Michel LAURENT

Biographie

Je serai un grand écrivain posthume. Si, si, pourquoi faîtes-vous mine d’en douter ? Certes, je me suis mis tard à l’écriture, d’où la difficulté à me faire éditer. A vrai dire, ai-je vraiment essayé ? Mais mon talent est grand, d’aucuns ici me l’ont dit ! Faites le pas, venez goûter par anticipation (avant ma postérité annoncée) ma finesse et mon sens du récit. Qui ne s’est pas aventuré dans « La prière d’Enora » ne peut savoir ce qu’est le romantisme contemporain. Lire « Les gens de rien… ou de si peu », c’est plonger dans les abîmes de la misère humaine et de l’incommunicabilité de l’Amour. L’humour ? Ah non, trop commun ! L’humilité ? A votre avis ? Bon, on est limité en place. La suite se trouvera sur ma pierre tombale, sur la lande bretonne. Et pourquoi pas le Panthéon ?

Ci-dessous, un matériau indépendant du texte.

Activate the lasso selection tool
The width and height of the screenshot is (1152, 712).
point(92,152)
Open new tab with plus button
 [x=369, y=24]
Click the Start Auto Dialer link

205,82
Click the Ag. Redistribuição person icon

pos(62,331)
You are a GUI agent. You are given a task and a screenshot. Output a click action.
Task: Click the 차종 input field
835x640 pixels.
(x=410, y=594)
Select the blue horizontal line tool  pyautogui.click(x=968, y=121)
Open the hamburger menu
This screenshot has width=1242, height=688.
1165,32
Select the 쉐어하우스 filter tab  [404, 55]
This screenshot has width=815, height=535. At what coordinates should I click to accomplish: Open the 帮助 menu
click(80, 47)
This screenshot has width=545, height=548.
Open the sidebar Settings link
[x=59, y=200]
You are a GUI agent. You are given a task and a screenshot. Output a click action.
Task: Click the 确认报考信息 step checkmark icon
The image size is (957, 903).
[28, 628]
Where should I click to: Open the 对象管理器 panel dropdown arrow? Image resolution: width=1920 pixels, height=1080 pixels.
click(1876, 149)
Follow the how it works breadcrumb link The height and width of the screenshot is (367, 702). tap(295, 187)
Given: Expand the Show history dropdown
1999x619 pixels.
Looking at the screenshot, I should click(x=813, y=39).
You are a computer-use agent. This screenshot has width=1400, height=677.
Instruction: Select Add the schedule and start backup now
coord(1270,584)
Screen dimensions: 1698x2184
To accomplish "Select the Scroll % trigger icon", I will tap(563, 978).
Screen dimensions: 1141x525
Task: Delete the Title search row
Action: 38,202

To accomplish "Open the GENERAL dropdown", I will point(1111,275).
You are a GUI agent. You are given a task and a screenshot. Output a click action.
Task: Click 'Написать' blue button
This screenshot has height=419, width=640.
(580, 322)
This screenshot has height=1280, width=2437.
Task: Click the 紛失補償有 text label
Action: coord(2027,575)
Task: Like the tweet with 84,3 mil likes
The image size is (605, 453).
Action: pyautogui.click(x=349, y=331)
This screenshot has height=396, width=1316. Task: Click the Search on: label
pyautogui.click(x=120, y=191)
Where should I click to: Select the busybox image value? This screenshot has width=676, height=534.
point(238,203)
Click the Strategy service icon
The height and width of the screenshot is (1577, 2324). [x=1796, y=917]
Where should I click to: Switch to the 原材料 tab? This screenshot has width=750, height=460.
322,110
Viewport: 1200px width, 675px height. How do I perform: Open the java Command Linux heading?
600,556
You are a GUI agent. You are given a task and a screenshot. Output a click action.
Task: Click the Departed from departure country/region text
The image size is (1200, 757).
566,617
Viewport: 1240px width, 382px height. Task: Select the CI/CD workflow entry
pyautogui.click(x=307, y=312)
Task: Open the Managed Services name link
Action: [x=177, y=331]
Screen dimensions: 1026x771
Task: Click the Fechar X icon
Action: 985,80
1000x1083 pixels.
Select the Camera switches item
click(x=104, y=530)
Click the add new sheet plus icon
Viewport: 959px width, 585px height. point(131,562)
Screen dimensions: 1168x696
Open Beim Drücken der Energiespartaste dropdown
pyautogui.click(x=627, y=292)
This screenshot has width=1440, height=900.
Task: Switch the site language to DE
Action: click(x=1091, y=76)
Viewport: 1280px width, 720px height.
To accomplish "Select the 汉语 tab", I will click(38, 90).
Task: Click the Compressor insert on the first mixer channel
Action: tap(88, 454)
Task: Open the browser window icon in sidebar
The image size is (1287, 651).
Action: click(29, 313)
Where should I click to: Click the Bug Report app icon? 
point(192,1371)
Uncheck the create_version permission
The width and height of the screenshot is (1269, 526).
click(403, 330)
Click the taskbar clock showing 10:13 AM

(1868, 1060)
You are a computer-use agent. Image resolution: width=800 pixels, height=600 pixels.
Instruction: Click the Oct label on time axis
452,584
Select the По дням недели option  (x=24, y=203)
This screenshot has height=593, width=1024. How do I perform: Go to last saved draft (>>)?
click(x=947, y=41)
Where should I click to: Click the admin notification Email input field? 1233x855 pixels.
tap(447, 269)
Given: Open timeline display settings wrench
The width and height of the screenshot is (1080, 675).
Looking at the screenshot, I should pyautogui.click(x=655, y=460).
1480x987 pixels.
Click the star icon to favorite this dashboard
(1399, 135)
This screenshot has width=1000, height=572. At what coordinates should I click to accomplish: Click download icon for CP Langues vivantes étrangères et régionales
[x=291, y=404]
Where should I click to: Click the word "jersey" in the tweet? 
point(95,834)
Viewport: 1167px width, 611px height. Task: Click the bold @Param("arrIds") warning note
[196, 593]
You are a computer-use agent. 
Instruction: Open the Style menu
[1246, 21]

Michel LAURENT a noté ces livres

5
Cher @J-P LAURIER , vous avez décidément une plume très poétique, que l’on a vraiment beaucoup de plaisir à lire. Une belle histoire, où l’on s’instruit avec grâce. Et ce Ricardo, partagé entre deux femmes... Dommage qu’il n’ait été que le voisin, non l’ermite. Car on aurait alors pu parler d’un ermite errant !
Publié le 20 Février 2024
5
Évidemment, les lourdauds comme moi qui découvrent ce roman avec retard n’ont plus grand-chose à dire. Enfin plus grand-chose d’original. Parce que c’est vrai, Michèle a « les talents d’une écrivaine accomplie ». L’écriture est fluide, coulée, elle enchante l’oeil et murmure délicatement à l’oreille du lecteur. Michèle opère les cœurs sans anesthésie ; il n’y en a pas besoin, tant le scalpel est fin et tranchant, le geste précis et délicat. Sous sa plume, les amnésiques retrouvent la mémoire et les dépressifs renaissent à la vie, tant elle est passée maître dans l’art de fouiller les tréfonds de l’âme humaine. Superbe roman psychologique dont l’héroïne Justine et son double traumatique vont longtemps nous inquiéter, avant que Michèle ne parvienne brillamment à les réconcilier. Une fois encore du grand Art.
Publié le 19 Février 2024
5
Bel exercice de style introspectif et fort poétique. Un zeste d’amour, deux doigts de rêve, un soupçon d’imagination, un cocktail que l’on savoure comme une délicate douceur. Bravo à vous.
Publié le 16 Février 2024
5
Quelle mise en abyme étonnante ! C’est l’effet Droste (l’effet « vache qui rit », avec cette image qui se multiplie à l’infini) à la puissance 4 ! Cette nouvelle traite de la difficulté pour l’héroïne d’écrire une nouvelle, l’héroïne que l’on devine bien vite être l’auteur qui écrit la nouvelle sur la nouvelle (le regret de ne pas être lu par son entourage, cela ne trompe pas). Jusqu’à la chute finale, inattendue, mais violente ! Cette Zoé Florent, que l’on sait aujourd’hui s’appeler Michèle, gagne vraiment à être lue. C’est un talent singulier. Singulier car rare, mais aussi multiple, de par la large palette des couleurs de son inspiration. Bravo Michèle.
Publié le 16 Février 2024
5
Zoé sait comme nulle autre sonder les cœurs. Elle nous fait partager ici la désespérance d’un couple qui se défait. Le courage de dire à l’autre que le chemin s’arrête, celui de lui laisser malgré tout une dernière chance de se reprendre en main pour se rendre compte rapidement que c’est vain. Ce qui est remarquable dans l’écriture de Zoé, c’est qu’elle entretient de situations lourdes sans nous accabler, avec une sorte de lucidité légère. Du grand art. Bravo Michèle.